I'm also looking at potentially implementing other algorithms that don't care about data races. I picked Rust because of its great concurrency support, but is this maybe something that Rust isn't suited for? I'd be happy to just write one line of unsafe code that mutates arr3, but it seems more complex than just the equivalent C/C++ code. It would be nice if there was just an unsafe mode that let me do whatever I want and trusted my choices, as that is what I understand unsafe is for.

You can avoid the errors about 'static by using crossbeam::scope to spawn your threads. As for writing to the array without synchronization, you can do that with UnsafeCell or raw pointers.

1 Like

If Rust's safety features are incompatible with your algorithm, you can write it using raw pointers. You'll be manually responsible for maintaining all of the memory invariants that rustc expects; they are different from C's invariants, sometimes in subtle ways-- This is the ultimate 'do what I say' mode in Rust, and other unsafe approaches are usually easier to get right.

assert!(arr3.len() > 2);
let arr3_ptr = arr3.as_mut_ptr();
unsafe {
     arr3_ptr.offset(1).write(42);
}
1 Like

You can do it with UnsafeCell like this:

use std::cell::UnsafeCell;

#[derive(Copy, Clone)]
struct UnsafeSlice<'a, T> {
    slice: &'a [UnsafeCell<T>],
}
unsafe impl<'a, T: Send + Sync> Send for UnsafeSlice<'a, T> {}
unsafe impl<'a, T: Send + Sync> Sync for UnsafeSlice<'a, T> {}

impl<'a, T> UnsafeSlice<'a, T> {
    pub fn new(slice: &'a mut [T]) -> Self {
        let ptr = slice as *mut [T] as *const [UnsafeCell<T>];
        Self {
            slice: unsafe { &*ptr },
        }
    }
    
    /// SAFETY: It is UB if two threads write to the same index without
    /// synchronization.
    pub unsafe fn write(&self, i: usize, value: T) {
        let ptr = self.slice[i].get();
        *ptr = value;
    }
}

Note that unlike the approach that just uses raw pointers, this approach still has the compiler verify that you have no use-out-of-bounds or after-frees, which you can do by using crossbeam::scope. Only the data-race part is up to you.

Edit: Added running of destructors of previous values in array.

5 Likes

If you're working exclusively with i32s, I think you can also reinterpret them as atomics:

let arr3: &[AtomicI32] = unsafe { &*(arr3 as *mut [i32] as *mut [AtomicI32]) }

This gives you synchronized access, but at a much finer level of control than you'd get with a Mutex.

1 Like

I strongly suggest you read the first Rust Koan.

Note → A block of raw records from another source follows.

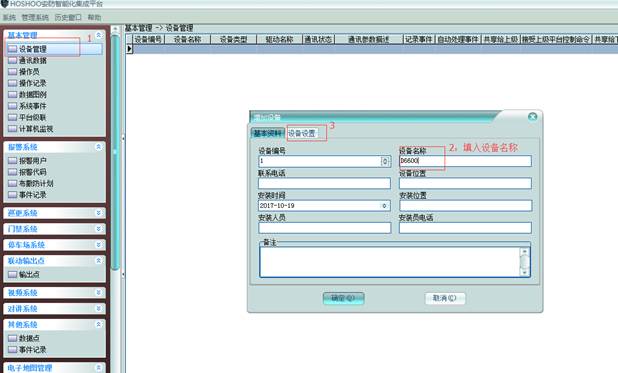
Task: Select 操作员 in basic management
Action: click(29, 72)
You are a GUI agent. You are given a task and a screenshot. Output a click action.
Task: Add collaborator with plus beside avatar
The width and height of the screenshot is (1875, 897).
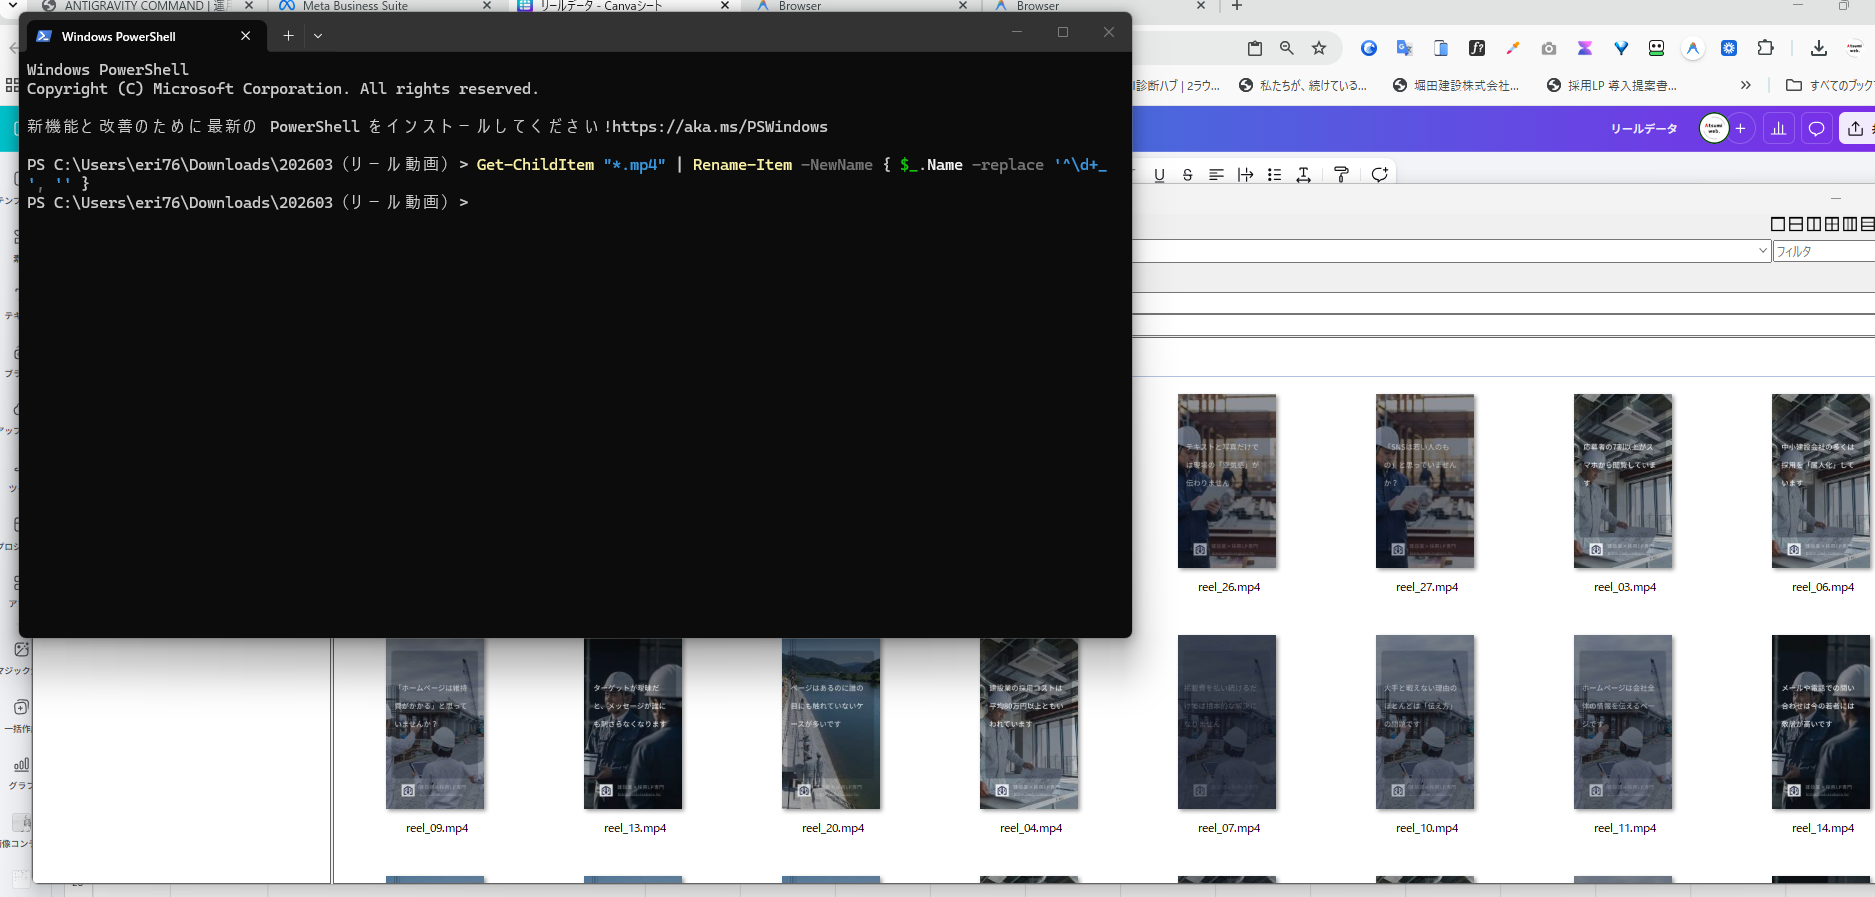(1741, 129)
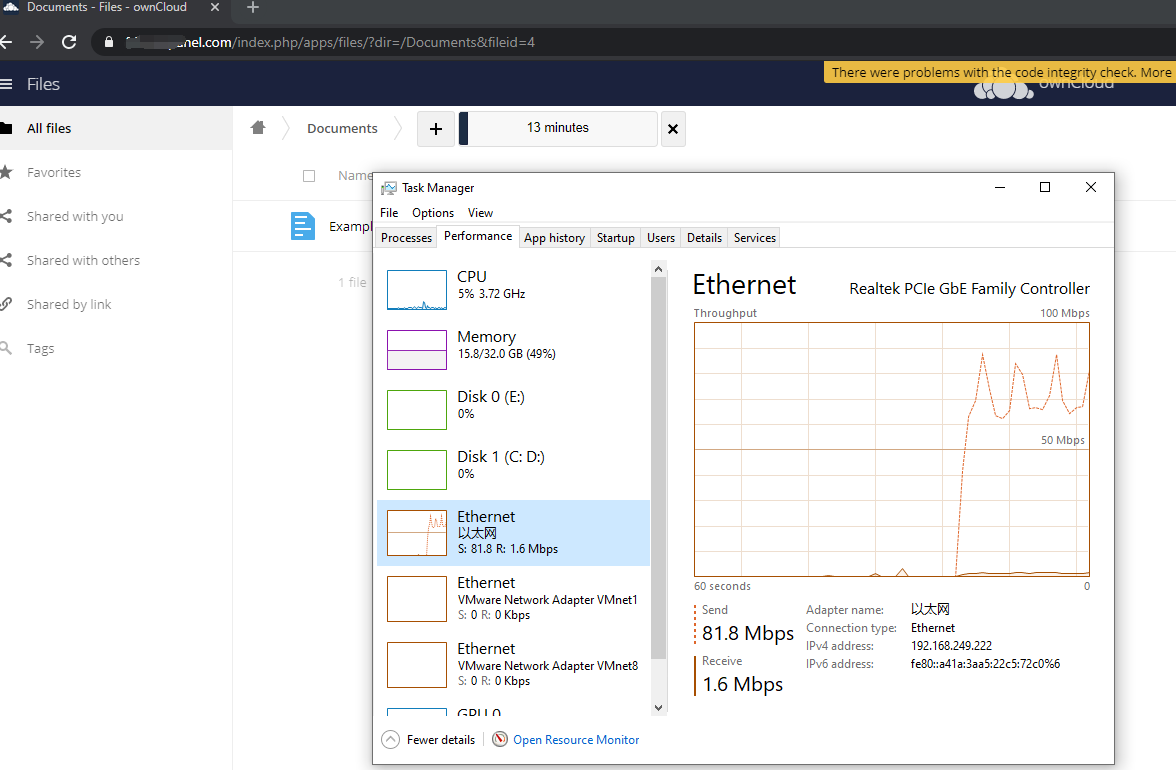Open the ownCloud hamburger menu
The width and height of the screenshot is (1176, 770).
7,84
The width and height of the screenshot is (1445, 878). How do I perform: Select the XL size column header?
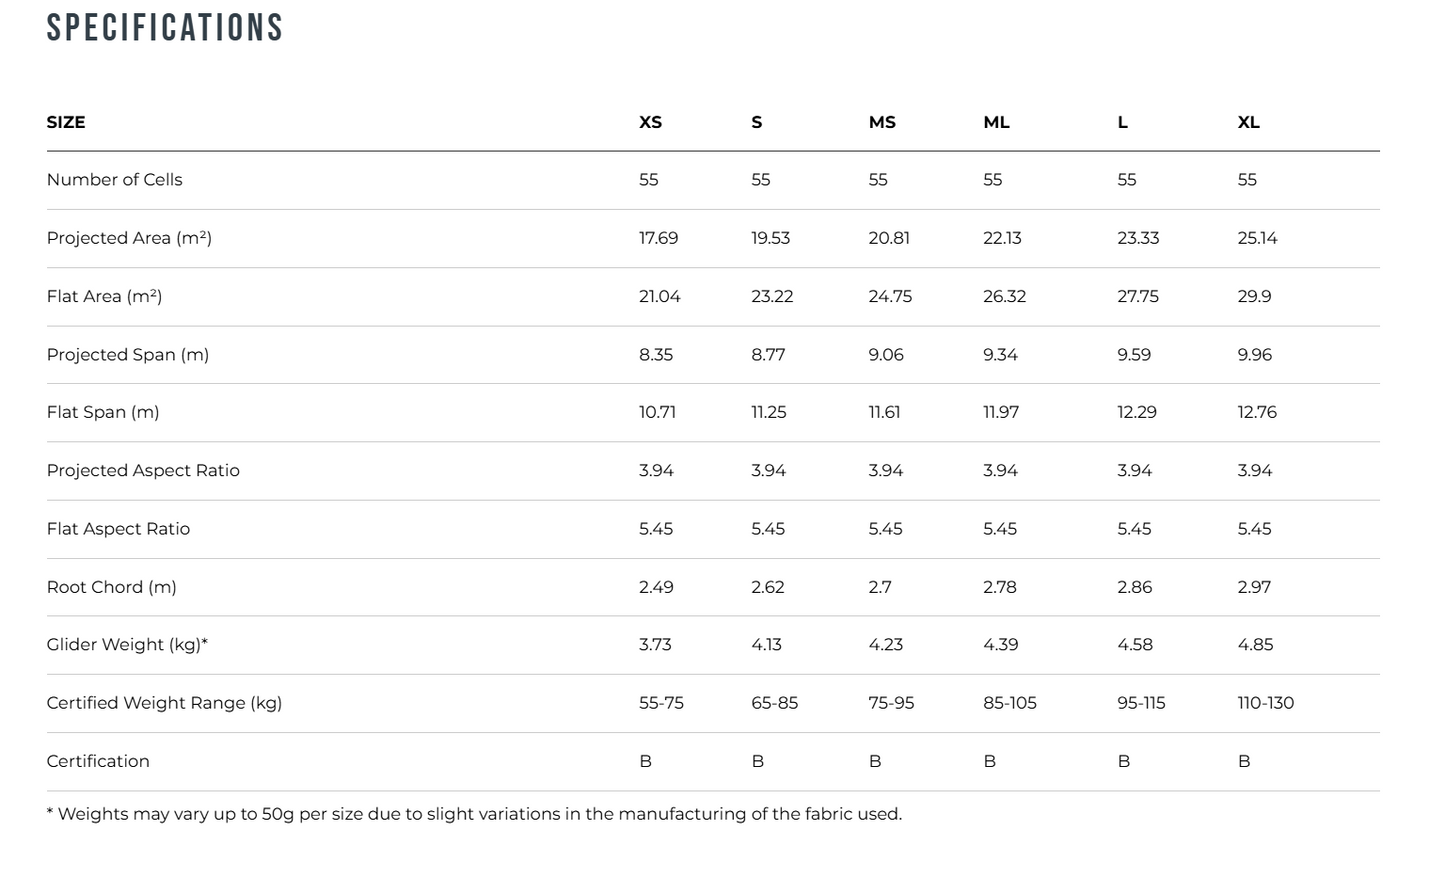1248,122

This feels complex because it is complex... Using unsafe Rust or C doesn't make it any less complex, it just makes the compiler warnings go away.

That said, you may want to have a look at rayon's implementation of a parallel merge sort for inspiration. It's mostly copied from the Rust standard library, with adaptations to enable parallelism.

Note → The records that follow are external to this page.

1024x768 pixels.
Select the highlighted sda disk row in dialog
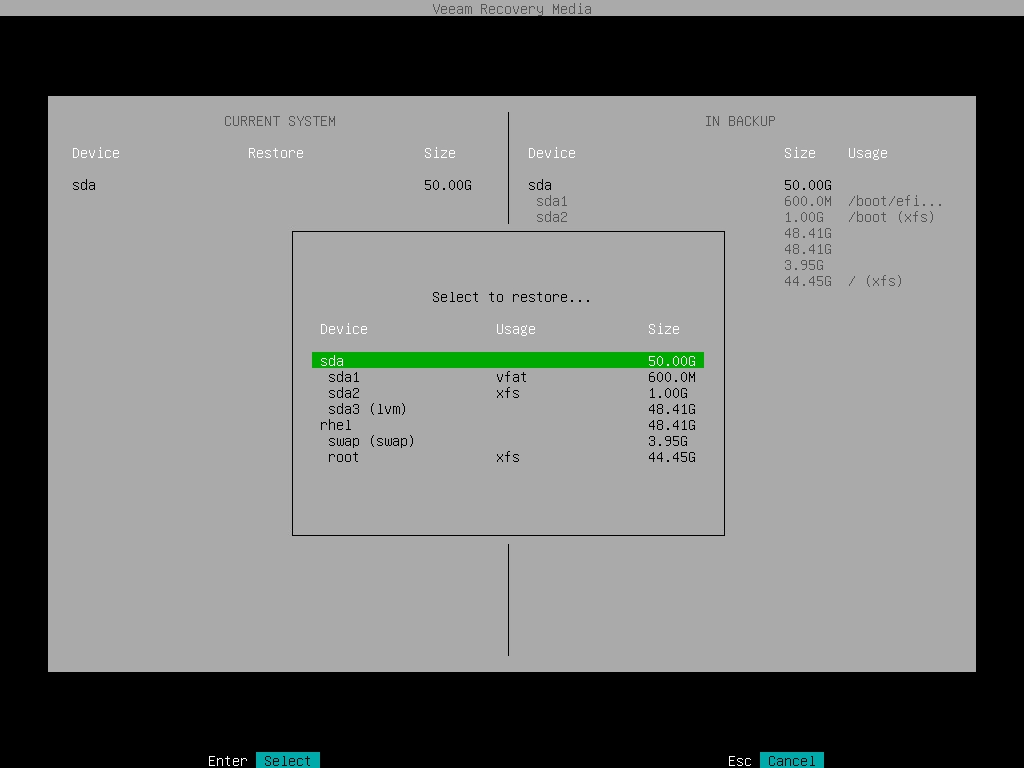pos(507,360)
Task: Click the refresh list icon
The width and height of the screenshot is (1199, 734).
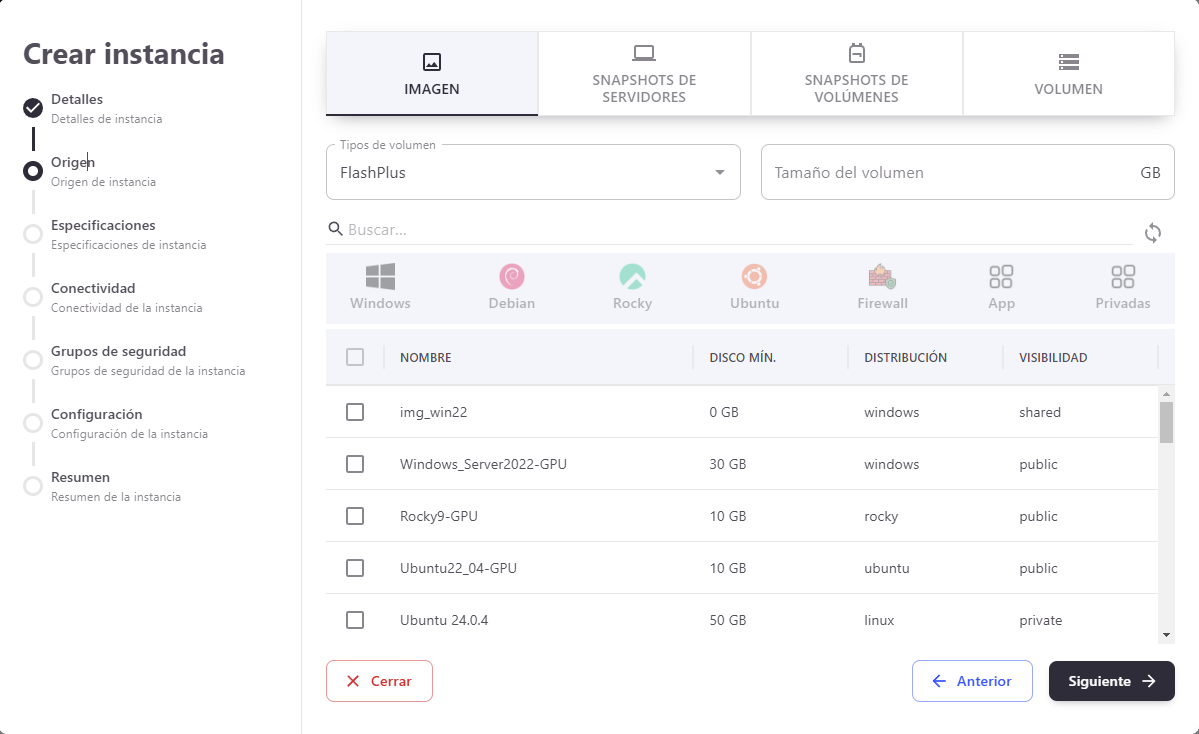Action: (1153, 233)
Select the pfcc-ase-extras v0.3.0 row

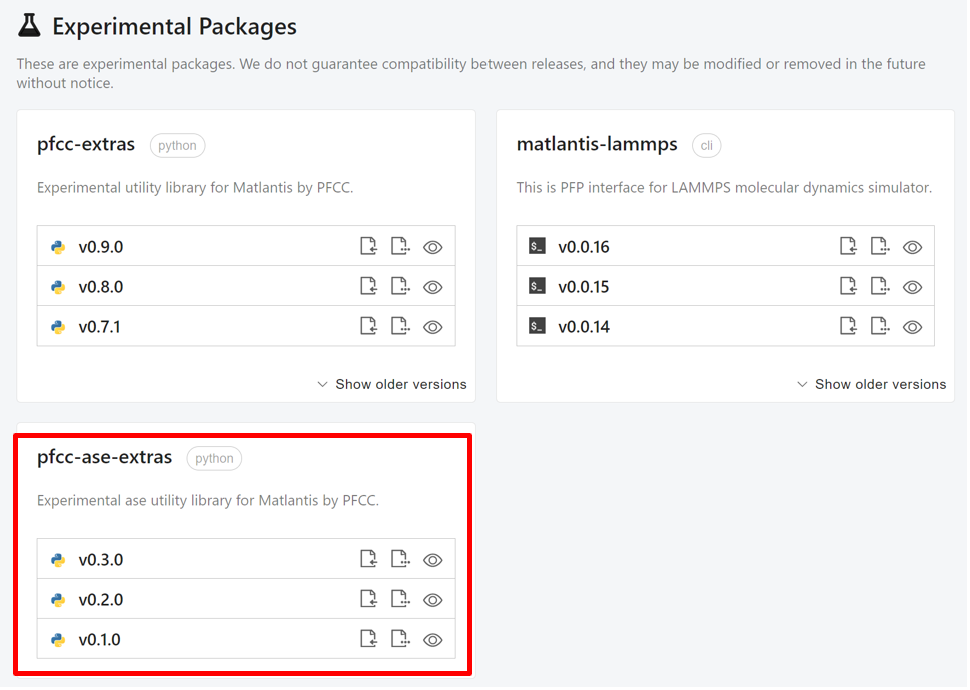point(200,560)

Oh wow, I can't reiterate how much this helps me. Thank you. I didn't only ask this question here, and no one could help me. This really is great, made my day!

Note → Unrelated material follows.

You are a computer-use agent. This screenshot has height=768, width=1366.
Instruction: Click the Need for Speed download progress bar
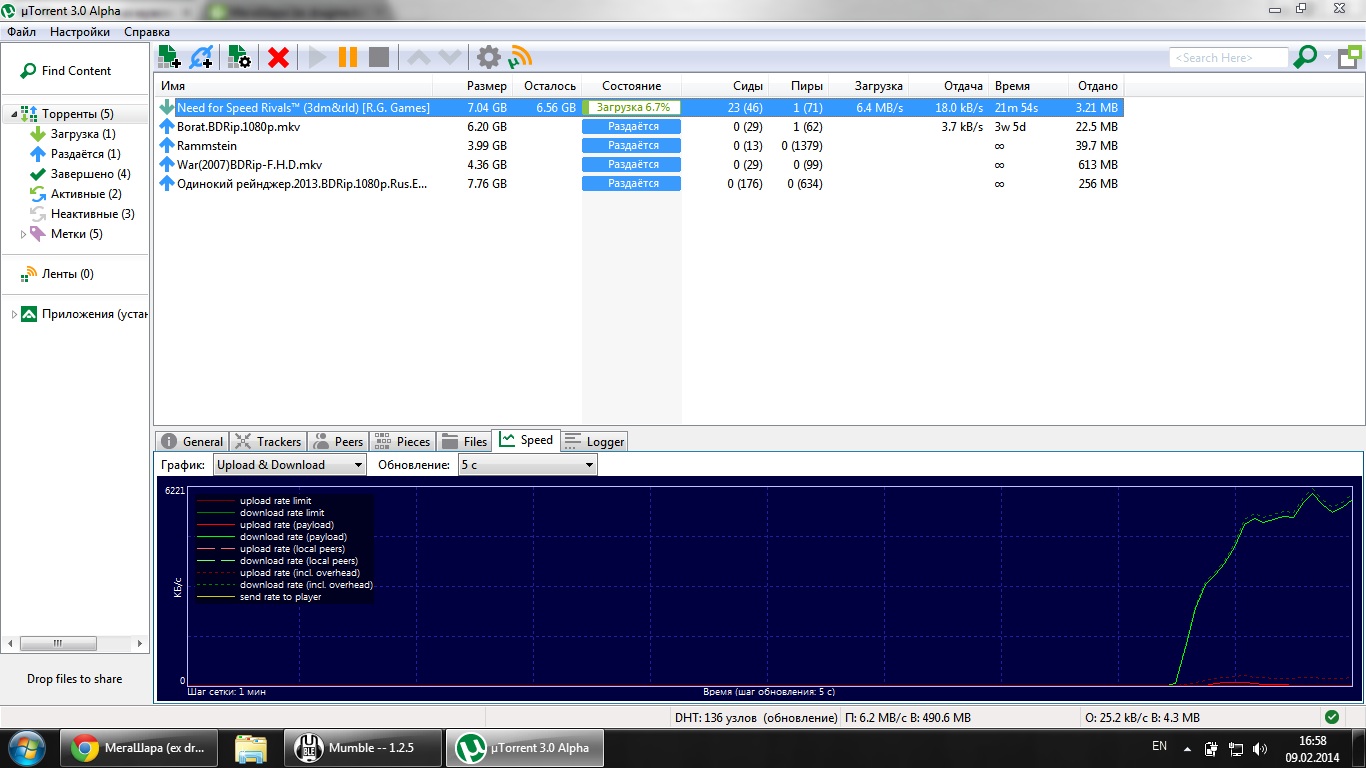pos(631,107)
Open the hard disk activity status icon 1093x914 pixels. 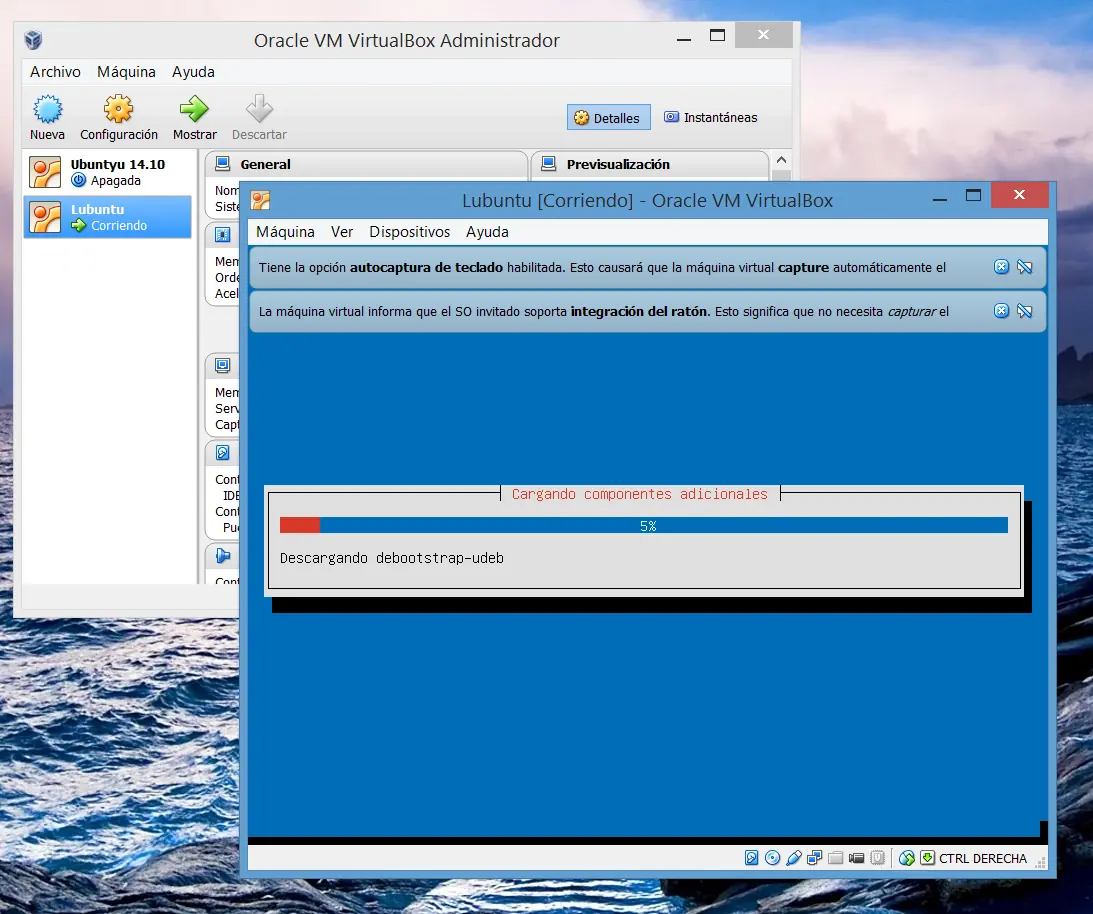751,858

Am I correct that manually implementing Sync and Send is the only way, because I read between the lines that there is a more "raw" way to do it. Mainly asking out of curiosity, but other than that this finally solves my problem. :pray:

The "more raw" way is to just use raw pointers directly with things such as arr3_ptr.offset(1).write(42) like in @2e71828's post. You still need to manually implement Send and Sync on a wrapper type to do that though.

The "more raw" method has the downside of not verifying the code to be free of out-of-bounds or use-after-free either, which the UnsafeCell approach does help you with.

1 Like

Thank you, I'll check it out.

I also asked on StackOverflow but didn't get a good answer. Would it be okay if I post your code on StackOverflow as a Community Wiki, or do you want me to point you to said thread so you can answer it yourself?

If you link it here, I'll post a comprehensive answer.

1 Like

https://stackoverflow.com/questions/65178245/rust-writing-to-shared-memory-with-multiple-threads-no-mutexes

That is the post. It has one downvote, probably because my initial question wasn't so well received. I hope I improved it now so it's beneficial for others who see this in the future.